Диммлер, подсев к графине и закрыв глаза, слушал.
– Нет, графиня, – сказал он наконец, – это талант европейский, ей учиться нечего, этой мягкости, нежности, силы…
– Ах! как я боюсь за нее, как я боюсь, – сказала графиня, не помня, с кем она говорит. Ее материнское чутье говорило ей, что чего то слишком много в Наташе, и что от этого она не будет счастлива. Наташа не кончила еще петь, как в комнату вбежал восторженный четырнадцатилетний Петя с известием, что пришли ряженые.
Наташа вдруг остановилась.
– Дурак! – закричала она на брата, подбежала к стулу, упала на него и зарыдала так, что долго потом не могла остановиться.
– Ничего, маменька, право ничего, так: Петя испугал меня, – говорила она, стараясь улыбаться, но слезы всё текли и всхлипывания сдавливали горло.
Наряженные дворовые, медведи, турки, трактирщики, барыни, страшные и смешные, принеся с собою холод и веселье, сначала робко жались в передней; потом, прячась один за другого, вытеснялись в залу; и сначала застенчиво, а потом всё веселее и дружнее начались песни, пляски, хоровые и святочные игры. Графиня, узнав лица и посмеявшись на наряженных, ушла в гостиную. Граф Илья Андреич с сияющей улыбкой сидел в зале, одобряя играющих. Молодежь исчезла куда то.
Через полчаса в зале между другими ряжеными появилась еще старая барыня в фижмах – это был Николай. Турчанка был Петя. Паяс – это был Диммлер, гусар – Наташа и черкес – Соня, с нарисованными пробочными усами и бровями.
После снисходительного удивления, неузнавания и похвал со стороны не наряженных, молодые люди нашли, что костюмы так хороши, что надо было их показать еще кому нибудь.
Николай, которому хотелось по отличной дороге прокатить всех на своей тройке, предложил, взяв с собой из дворовых человек десять наряженных, ехать к дядюшке.

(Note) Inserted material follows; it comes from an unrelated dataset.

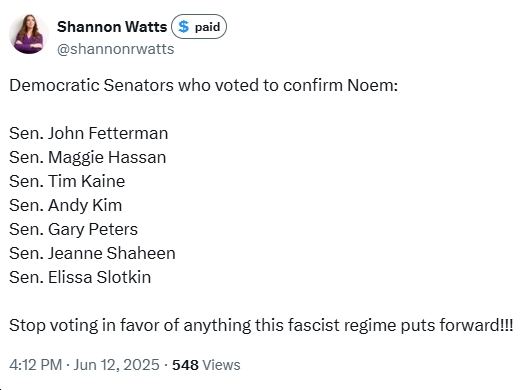This screenshot has width=526, height=390.
Task: Open the 548 Views count
Action: coord(206,365)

– Нет, ну что вы его, старика, расстроите! – сказала графиня, – да и негде повернуться у него. Уж ехать, так к Мелюковым.
Мелюкова была вдова с детьми разнообразного возраста, также с гувернантками и гувернерами, жившая в четырех верстах от Ростовых.
– Вот, ma chere, умно, – подхватил расшевелившийся старый граф. – Давай сейчас наряжусь и поеду с вами. Уж я Пашету расшевелю.
Но графиня не согласилась отпустить графа: у него все эти дни болела нога. Решили, что Илье Андреевичу ехать нельзя, а что ежели Луиза Ивановна (m me Schoss) поедет, то барышням можно ехать к Мелюковой. Соня, всегда робкая и застенчивая, настоятельнее всех стала упрашивать Луизу Ивановну не отказать им.
Наряд Сони был лучше всех. Ее усы и брови необыкновенно шли к ней. Все говорили ей, что она очень хороша, и она находилась в несвойственном ей оживленно энергическом настроении. Какой то внутренний голос говорил ей, что нынче или никогда решится ее судьба, и она в своем мужском платье казалась совсем другим человеком. Луиза Ивановна согласилась, и через полчаса четыре тройки с колокольчиками и бубенчиками, визжа и свистя подрезами по морозному снегу, подъехали к крыльцу.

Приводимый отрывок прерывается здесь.